[Stored items]

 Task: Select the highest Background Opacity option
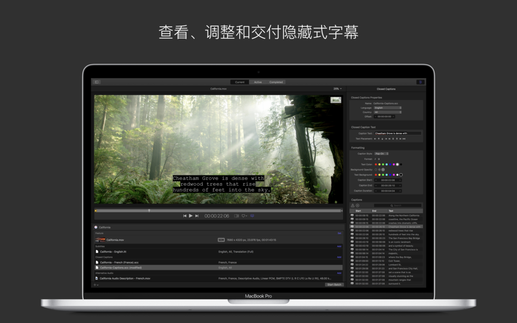[383, 169]
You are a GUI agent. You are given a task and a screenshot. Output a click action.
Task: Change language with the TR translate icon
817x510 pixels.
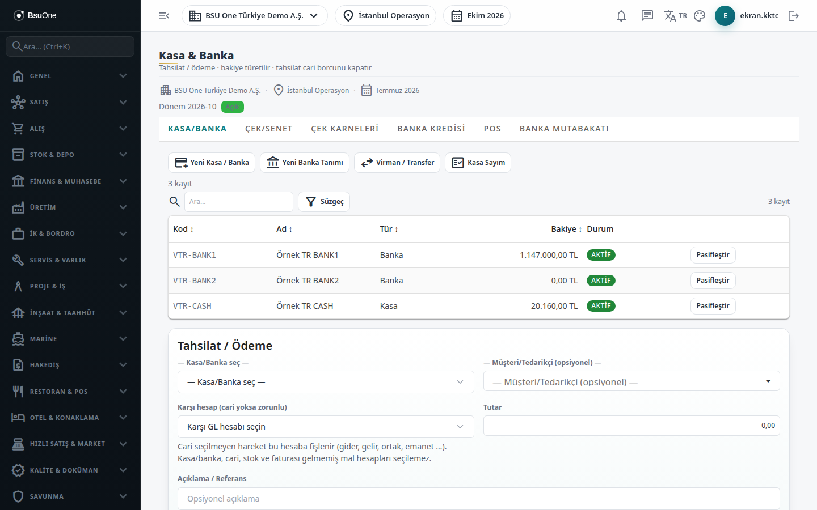[675, 16]
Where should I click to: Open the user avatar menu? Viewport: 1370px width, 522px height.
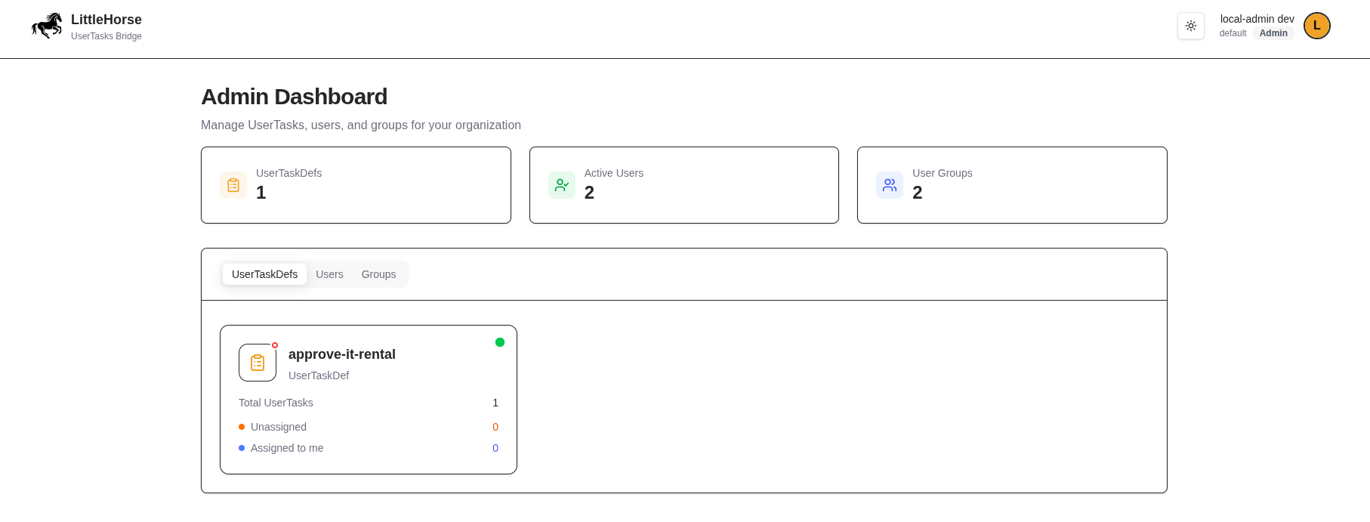(x=1316, y=26)
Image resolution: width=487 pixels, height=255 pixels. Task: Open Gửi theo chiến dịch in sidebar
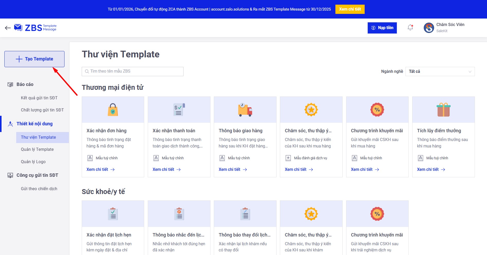tap(39, 189)
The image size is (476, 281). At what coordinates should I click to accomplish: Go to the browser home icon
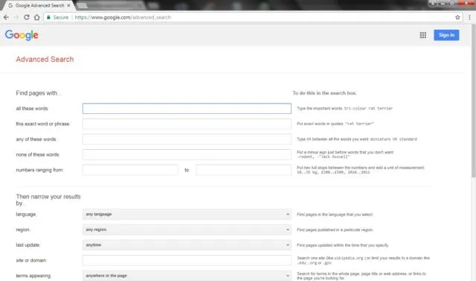(x=36, y=17)
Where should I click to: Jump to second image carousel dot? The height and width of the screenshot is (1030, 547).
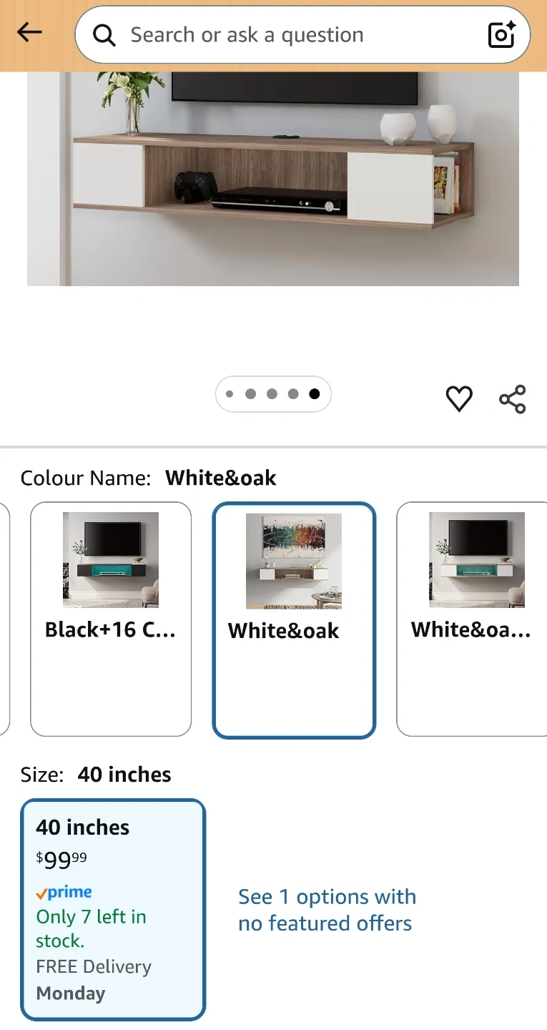coord(250,394)
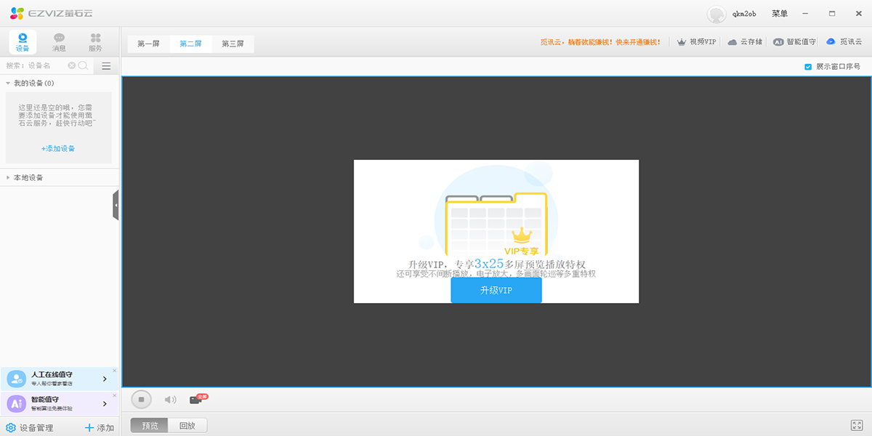Screen dimensions: 872x436
Task: Open the 消息 messages panel
Action: pos(57,41)
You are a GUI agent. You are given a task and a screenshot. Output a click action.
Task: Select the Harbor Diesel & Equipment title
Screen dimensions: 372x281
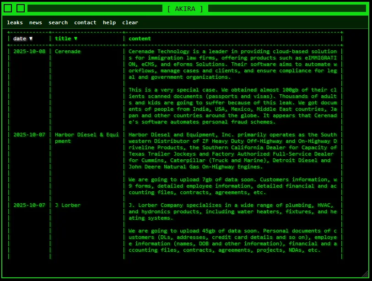(x=80, y=138)
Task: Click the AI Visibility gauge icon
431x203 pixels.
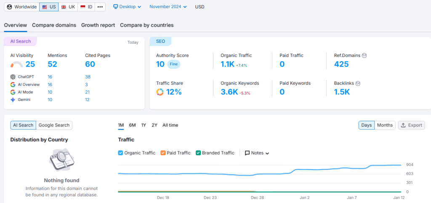Action: point(16,65)
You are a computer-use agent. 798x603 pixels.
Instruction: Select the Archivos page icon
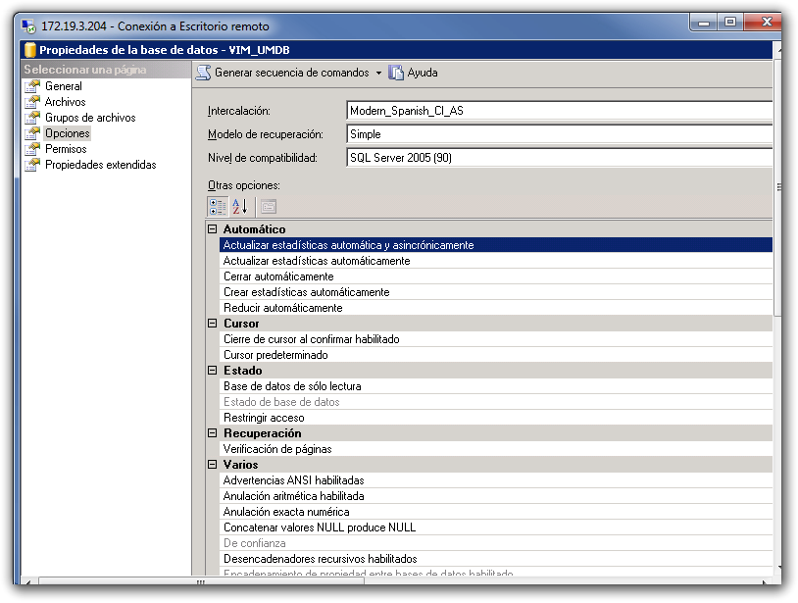click(32, 102)
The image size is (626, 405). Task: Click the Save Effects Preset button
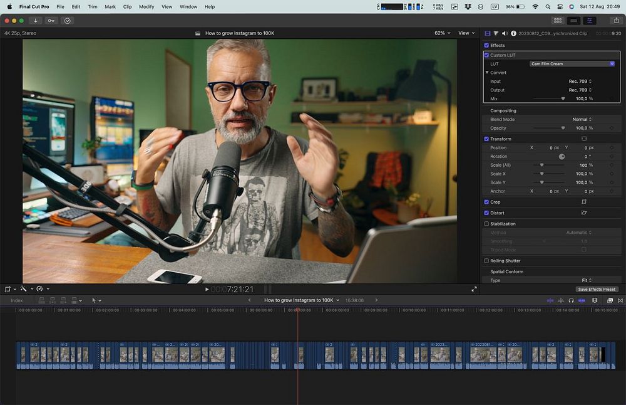597,289
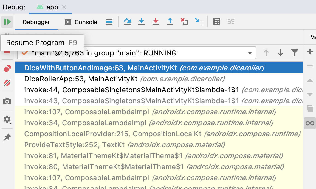Image resolution: width=316 pixels, height=189 pixels.
Task: Click the Resume Program button
Action: click(x=7, y=22)
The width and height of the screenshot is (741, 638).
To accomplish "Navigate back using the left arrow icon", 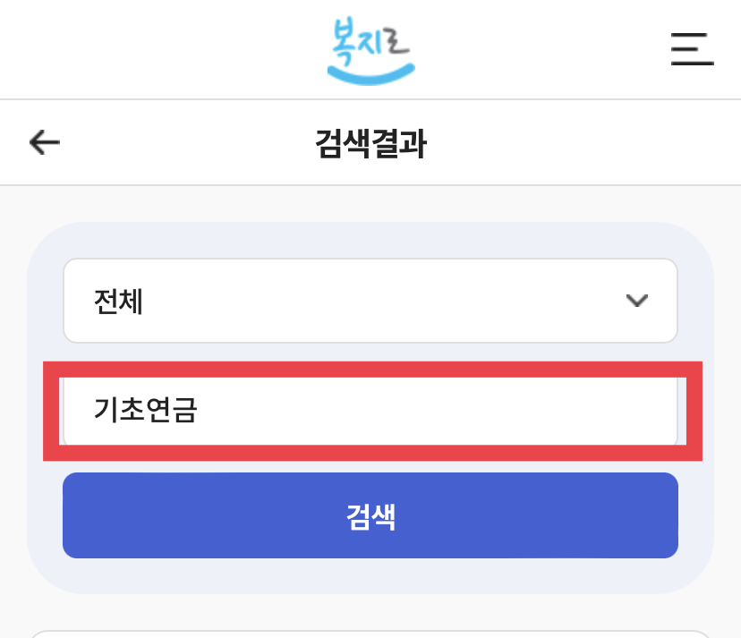I will pyautogui.click(x=42, y=140).
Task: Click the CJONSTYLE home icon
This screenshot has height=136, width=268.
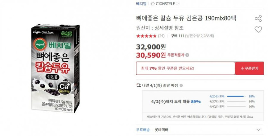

- **Work to complete**: Reproduce the data above line for line, from its first line through the line containing "The width and", both ends included, with the pictures omitted and nothing more.

- **Task solution**:
 Task: Select the highest Background Opacity option
[383, 169]
You are a GUI agent. You are given a task and a screenshot. Output a click action.
Task: Change language with the TR translate icon
817x510 pixels.
[675, 16]
Where should I click to: Open the user avatar menu? Viewport: 1370px width, 522px height.
(x=1316, y=26)
Image resolution: width=487 pixels, height=255 pixels. Task: Open Gửi theo chiến dịch in sidebar
tap(39, 189)
The image size is (476, 281). At what coordinates should I click to accomplish: Go to the browser home icon
(x=36, y=17)
Where should I click to: Jump to second image carousel dot? The height and width of the screenshot is (1030, 547).
coord(250,394)
Screen dimensions: 872x436
Task: Open the 消息 messages panel
Action: pos(57,41)
You are a GUI agent. You are given a task and a screenshot. Output a click action.
Task: Select the Harbor Diesel & Equipment title
Screen dimensions: 372x281
(x=80, y=138)
Task: Click the AI Visibility gauge icon
431x203 pixels.
Action: point(16,65)
You are a computer-use agent. 798x603 pixels.
Instruction: Select the Archivos page icon
click(32, 102)
The image size is (626, 405). Task: Click the Save Effects Preset button
597,289
Image resolution: width=316 pixels, height=189 pixels.
Task: Click the Resume Program button
Action: click(x=7, y=22)
The width and height of the screenshot is (741, 638).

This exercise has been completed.